Quel avenir pour le conflit ?

Aujourd’hui le monde a les yeux rivés sur Bakhmut, une cité de l’est de l’Ukraine. La ville en ruine, compte plus de corps à terre que de bâtiments debout. L’Ukraine ayant coupé les axes de communications avec la ville fait penser que la prise de Bakhmut par la Russie est proche. Mais quelle Russie ? Les troupes régulières ou le groupe Wagner en première ligne sur le front ? Le groupe militaire et l’armée régulière semblent mener une lutte intestine en parallèle au conflit ukrainien. Un concours d’attention visant le Kremlin qui de son côté semble sourd à la querelle.

Outre la ville, le véritable enjeu est celui des prochaines offensives. Celui qui sera capable de sortir de l’immobilisme dans lequel le conflit s’enlise depuis fin octobre pourrait prendre l’avantage.

Au-delà des frontières, de nouveaux acteurs veulent gagner en importance. La Chine ayant récemment présenté un programme de paix en 12 points qui respecterait l’intégrité territoriale. (Un moyen pour la Chine de communiquer à l’international sur ses volontés de leadership, tout en faisant passer le message qu’elle est « pour » la négociation. Se positionner là où l’occident échoue, tout en signifiant au reste du monde que le principe de « l’intégrité territoriale » [faisant clairement référence à Taiwan] est une question cruciale pour Pékin). Une proposition cependant vide de corps vouée à l’échec. Mr Poutine n’entendant pas transiger sur la « nouvelle réalité territoriale » des régions annexés que ce soit en 2014 ou en 2022.

Plusieurs scénarios/hypothèses coexistent actuellement :

  • L’enkystement du front, sans « cessez le feu », mais avec un épuisement des ressources… autant matérielles qu’humaines. Un scénario qui pourrait être en faveur de la Russie si le conflit perdure, à moins d’une montée en puissance de l’appui occidental en Ukraine.
  • Un scénario diplomatique, avec la possibilité du « mi-chemin », avec un retour à la situation de 2021. Une solution qui maintiendrait la Crimée en Russie, et le Donbass en Ukraine. Mais à ce jour, personne n’est réellement prêt à négocier. La Russie n’a pas renoncé à conquérir la totalité du Donbass, tandis que l’Ukraine souhaite reconquérir par la force les territoires perdus.

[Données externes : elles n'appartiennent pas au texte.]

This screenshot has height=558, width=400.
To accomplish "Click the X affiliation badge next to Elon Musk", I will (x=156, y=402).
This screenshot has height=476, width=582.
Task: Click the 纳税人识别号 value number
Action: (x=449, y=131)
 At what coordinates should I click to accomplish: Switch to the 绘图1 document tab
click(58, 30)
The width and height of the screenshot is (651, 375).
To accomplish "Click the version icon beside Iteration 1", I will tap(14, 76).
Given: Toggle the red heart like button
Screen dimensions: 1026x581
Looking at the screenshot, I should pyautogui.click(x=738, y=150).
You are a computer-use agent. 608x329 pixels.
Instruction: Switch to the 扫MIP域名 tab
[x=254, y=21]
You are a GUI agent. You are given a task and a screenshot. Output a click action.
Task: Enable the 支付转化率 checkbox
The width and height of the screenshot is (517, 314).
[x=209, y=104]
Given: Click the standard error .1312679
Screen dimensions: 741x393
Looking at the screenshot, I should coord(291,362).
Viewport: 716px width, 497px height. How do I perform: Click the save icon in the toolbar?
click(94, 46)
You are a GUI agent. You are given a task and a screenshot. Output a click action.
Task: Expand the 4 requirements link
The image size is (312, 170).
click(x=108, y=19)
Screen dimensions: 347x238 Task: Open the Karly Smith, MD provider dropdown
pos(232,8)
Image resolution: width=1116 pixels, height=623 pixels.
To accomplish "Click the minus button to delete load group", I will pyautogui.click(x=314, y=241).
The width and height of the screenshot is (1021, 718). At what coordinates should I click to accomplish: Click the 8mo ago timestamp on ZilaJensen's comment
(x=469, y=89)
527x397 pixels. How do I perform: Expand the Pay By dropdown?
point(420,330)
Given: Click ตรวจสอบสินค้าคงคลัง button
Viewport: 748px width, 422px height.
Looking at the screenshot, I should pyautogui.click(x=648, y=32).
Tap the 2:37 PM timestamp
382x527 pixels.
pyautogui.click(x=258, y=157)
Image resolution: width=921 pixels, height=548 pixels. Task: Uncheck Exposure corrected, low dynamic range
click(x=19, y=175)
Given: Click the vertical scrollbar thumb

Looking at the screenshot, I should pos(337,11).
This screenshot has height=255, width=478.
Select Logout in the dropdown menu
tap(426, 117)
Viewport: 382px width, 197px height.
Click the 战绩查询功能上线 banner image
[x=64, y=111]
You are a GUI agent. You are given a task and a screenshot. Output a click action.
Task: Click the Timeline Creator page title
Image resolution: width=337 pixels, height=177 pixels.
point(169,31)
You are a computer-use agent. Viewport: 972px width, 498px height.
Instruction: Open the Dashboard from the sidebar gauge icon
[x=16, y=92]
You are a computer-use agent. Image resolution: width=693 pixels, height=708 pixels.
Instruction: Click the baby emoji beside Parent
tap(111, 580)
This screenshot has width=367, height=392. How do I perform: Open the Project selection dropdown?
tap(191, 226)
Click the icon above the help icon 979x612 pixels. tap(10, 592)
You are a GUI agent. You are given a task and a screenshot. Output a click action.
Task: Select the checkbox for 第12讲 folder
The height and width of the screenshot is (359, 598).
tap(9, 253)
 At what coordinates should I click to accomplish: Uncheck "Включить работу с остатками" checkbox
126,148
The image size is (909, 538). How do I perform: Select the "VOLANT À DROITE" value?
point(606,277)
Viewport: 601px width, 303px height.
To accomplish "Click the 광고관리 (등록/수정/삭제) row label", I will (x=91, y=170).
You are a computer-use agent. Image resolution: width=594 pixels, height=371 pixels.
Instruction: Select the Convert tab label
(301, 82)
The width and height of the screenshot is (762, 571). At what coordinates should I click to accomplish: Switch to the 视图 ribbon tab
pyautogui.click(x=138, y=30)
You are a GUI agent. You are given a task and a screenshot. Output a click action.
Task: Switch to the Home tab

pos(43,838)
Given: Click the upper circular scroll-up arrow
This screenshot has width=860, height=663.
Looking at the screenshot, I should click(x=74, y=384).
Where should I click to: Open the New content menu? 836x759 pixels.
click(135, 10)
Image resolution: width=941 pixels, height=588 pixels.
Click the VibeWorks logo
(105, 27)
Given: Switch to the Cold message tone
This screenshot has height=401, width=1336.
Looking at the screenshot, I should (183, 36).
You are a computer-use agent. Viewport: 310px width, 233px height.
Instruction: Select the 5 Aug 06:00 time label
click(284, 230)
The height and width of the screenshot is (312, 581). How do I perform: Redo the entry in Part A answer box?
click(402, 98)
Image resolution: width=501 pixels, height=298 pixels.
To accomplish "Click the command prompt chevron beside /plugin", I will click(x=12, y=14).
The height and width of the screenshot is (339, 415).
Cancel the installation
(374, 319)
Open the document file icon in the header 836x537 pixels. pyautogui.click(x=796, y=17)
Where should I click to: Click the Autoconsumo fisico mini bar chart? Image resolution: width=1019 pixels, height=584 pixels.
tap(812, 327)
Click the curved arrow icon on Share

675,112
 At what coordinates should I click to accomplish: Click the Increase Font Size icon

En fond sonore, la montée en puissance de l’idéologie portée par l’Europe de l’Est « Il n’y a pas de sécurité globale sans démembrement de la Russie ». Un discours qui sert le narratif russe de « légitime défense » de la Russie face à un occident violent aux volontés destructrices…

L’année 2022 a transformé l’« opération militaire spéciale » en véritable conflit interétatique. En découlent fracture idéologique sur l’échiquier international et nervosités qui se déplacent au gré des tensions et accords énergétiques et/ou alimentaires.

Un évènement majeur, véritable marqueur de la géopolitique du XXI° siècle.